Task objective: What lines below include the string "using"? Pick them out and copy them.

───── Records for this exercise ─────

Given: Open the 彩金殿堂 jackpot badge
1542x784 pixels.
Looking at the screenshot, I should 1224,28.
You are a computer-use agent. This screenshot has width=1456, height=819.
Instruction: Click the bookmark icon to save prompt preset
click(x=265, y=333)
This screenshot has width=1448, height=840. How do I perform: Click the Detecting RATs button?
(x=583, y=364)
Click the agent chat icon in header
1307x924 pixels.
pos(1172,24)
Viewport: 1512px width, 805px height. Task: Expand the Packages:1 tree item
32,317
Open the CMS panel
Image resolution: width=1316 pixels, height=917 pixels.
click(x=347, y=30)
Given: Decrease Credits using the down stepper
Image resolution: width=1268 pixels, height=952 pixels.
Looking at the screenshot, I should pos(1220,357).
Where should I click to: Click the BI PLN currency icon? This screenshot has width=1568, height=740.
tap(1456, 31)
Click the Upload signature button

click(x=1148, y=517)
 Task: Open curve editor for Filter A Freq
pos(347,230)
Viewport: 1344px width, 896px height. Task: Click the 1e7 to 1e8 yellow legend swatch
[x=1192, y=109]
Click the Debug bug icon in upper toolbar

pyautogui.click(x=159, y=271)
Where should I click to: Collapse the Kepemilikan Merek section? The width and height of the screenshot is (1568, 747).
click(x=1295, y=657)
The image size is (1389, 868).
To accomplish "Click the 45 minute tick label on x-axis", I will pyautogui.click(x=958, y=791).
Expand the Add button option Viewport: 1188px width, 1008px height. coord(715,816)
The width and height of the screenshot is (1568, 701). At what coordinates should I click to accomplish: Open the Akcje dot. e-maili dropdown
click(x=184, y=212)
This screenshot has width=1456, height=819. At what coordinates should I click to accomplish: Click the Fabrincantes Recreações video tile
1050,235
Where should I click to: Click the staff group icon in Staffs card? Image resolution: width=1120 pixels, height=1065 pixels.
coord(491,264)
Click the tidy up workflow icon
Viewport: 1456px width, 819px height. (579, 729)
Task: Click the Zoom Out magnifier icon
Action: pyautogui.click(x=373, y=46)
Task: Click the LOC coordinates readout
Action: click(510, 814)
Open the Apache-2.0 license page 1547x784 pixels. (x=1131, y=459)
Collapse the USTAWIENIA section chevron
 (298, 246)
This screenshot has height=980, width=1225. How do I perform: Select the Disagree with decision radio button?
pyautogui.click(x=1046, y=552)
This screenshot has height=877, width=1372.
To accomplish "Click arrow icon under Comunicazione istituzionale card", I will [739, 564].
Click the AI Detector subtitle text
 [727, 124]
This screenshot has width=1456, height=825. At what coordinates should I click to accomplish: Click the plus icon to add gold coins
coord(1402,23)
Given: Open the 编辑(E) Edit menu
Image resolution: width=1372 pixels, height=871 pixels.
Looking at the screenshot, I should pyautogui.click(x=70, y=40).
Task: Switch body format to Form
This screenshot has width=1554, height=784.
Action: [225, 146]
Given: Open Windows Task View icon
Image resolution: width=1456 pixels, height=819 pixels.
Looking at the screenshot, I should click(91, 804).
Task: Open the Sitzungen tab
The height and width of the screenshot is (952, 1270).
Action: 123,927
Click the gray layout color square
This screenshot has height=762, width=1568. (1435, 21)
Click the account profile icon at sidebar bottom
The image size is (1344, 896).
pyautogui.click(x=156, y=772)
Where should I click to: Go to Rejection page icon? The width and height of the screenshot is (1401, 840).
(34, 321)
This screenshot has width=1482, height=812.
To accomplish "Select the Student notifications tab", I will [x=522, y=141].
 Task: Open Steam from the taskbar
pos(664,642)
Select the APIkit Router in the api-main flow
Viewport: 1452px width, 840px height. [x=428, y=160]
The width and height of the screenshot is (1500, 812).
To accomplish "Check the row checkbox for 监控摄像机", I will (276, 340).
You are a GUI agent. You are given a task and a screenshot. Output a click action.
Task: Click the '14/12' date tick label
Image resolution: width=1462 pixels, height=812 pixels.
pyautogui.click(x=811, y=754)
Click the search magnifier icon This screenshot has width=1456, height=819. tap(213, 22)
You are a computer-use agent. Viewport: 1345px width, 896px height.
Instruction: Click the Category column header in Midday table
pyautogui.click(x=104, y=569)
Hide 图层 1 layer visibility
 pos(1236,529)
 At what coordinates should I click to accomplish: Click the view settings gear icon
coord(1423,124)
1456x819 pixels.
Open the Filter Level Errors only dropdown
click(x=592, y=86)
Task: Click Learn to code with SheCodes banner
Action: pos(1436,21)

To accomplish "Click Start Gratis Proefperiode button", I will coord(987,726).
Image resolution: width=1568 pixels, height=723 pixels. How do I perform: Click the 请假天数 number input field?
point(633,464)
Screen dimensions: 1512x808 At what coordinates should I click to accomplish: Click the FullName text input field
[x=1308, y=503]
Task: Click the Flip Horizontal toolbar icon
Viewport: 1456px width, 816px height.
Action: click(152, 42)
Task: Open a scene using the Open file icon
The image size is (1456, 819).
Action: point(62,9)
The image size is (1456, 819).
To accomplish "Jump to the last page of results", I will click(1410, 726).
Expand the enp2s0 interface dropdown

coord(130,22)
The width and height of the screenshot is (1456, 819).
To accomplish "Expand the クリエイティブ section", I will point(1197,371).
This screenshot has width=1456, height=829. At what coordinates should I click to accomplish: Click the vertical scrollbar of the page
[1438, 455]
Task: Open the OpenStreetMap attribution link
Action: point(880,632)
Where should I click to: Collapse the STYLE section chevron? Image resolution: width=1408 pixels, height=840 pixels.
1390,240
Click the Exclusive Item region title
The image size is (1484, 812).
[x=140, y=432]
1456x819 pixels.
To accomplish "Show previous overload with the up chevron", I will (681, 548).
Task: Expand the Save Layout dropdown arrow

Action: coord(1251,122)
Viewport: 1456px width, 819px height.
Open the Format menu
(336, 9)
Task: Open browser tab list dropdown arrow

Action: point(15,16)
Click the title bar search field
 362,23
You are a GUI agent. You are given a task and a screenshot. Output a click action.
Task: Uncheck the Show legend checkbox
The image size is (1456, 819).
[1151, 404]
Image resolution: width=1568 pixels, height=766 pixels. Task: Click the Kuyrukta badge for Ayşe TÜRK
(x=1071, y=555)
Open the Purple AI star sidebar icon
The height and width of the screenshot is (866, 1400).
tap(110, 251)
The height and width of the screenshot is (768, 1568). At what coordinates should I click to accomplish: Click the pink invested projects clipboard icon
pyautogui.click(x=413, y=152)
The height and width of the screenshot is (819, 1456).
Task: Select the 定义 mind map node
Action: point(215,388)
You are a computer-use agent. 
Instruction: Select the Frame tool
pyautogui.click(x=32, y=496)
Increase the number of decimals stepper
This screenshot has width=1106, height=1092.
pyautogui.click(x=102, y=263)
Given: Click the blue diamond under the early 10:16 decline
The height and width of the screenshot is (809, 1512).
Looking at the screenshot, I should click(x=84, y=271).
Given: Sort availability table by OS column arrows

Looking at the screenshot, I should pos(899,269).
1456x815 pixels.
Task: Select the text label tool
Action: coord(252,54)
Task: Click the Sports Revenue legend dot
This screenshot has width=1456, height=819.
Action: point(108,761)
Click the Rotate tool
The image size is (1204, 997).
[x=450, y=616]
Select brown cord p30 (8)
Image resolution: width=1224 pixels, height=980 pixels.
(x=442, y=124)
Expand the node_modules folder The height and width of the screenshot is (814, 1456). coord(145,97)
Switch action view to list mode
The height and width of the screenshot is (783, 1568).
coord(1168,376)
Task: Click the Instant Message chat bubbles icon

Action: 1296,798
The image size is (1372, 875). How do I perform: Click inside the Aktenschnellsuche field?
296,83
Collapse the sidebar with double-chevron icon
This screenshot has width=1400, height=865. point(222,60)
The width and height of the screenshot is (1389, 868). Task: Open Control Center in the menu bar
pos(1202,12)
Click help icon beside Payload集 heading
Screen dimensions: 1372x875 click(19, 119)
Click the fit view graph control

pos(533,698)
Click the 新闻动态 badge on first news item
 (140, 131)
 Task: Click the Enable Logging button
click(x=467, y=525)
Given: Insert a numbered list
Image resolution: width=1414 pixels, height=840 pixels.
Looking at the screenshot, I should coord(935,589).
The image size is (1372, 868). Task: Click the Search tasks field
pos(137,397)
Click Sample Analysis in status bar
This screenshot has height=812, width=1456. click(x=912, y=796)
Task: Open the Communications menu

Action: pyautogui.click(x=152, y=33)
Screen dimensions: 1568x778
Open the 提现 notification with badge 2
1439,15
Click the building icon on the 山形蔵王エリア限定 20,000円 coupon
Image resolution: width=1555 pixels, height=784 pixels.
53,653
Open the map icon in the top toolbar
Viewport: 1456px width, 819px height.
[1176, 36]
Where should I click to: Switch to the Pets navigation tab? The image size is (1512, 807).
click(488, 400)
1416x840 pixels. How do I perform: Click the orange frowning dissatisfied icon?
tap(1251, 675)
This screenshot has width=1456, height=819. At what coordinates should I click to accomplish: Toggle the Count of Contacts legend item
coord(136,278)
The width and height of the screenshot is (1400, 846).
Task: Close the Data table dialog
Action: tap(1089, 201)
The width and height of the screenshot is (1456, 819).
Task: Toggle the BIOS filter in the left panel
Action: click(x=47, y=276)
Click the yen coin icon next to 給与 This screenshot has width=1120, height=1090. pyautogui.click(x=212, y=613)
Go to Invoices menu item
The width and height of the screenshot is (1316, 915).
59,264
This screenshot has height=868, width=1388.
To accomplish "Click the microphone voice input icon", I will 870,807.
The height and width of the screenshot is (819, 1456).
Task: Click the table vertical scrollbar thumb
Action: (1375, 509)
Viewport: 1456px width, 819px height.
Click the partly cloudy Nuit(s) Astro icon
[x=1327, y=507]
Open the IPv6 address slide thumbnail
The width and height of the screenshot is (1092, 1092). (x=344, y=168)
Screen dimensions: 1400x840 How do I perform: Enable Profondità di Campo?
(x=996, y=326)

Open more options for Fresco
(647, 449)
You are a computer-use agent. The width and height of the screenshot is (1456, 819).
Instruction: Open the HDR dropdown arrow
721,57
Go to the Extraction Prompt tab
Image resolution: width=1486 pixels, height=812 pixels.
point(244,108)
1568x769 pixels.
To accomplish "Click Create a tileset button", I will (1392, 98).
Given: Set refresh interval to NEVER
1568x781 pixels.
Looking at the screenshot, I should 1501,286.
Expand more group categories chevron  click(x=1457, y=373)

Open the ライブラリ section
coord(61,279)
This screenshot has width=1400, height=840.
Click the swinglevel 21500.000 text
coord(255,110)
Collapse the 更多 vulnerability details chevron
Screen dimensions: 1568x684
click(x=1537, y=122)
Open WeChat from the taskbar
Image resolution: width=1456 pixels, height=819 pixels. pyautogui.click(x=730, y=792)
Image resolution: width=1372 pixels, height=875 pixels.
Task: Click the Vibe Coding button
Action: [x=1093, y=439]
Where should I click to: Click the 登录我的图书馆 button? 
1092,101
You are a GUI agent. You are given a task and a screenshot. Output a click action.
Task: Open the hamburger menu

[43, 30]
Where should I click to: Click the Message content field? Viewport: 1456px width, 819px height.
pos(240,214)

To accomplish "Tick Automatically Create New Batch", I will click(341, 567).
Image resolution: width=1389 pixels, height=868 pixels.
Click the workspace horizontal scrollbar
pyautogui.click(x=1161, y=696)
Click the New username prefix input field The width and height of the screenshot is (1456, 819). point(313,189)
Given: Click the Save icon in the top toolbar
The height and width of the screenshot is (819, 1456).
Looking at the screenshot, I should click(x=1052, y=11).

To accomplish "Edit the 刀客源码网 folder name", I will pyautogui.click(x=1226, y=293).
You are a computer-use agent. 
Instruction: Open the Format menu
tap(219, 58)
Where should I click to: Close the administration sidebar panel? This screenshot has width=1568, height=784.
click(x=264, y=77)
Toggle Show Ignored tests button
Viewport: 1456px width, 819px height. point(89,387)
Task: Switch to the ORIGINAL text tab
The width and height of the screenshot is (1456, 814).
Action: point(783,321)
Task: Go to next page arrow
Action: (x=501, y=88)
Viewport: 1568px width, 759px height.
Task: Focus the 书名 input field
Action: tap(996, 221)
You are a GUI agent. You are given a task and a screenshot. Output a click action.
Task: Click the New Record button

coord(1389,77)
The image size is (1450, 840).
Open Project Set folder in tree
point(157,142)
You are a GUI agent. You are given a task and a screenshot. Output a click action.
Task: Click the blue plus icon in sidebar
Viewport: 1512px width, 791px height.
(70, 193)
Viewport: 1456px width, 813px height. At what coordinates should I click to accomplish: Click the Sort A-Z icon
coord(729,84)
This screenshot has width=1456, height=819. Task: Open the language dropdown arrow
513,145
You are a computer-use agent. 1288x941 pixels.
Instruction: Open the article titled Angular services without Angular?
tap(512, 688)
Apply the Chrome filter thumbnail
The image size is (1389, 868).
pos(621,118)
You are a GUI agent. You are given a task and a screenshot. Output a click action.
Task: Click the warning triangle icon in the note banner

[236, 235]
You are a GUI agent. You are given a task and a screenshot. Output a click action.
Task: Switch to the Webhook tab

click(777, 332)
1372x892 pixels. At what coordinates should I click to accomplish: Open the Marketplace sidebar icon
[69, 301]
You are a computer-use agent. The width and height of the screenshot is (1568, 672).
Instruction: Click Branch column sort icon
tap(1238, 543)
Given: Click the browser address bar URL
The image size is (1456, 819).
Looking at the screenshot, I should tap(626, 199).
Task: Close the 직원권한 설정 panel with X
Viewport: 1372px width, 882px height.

─────

Result:
Given: Decrease Credits using the down stepper
Task: Open a scene using the Open file icon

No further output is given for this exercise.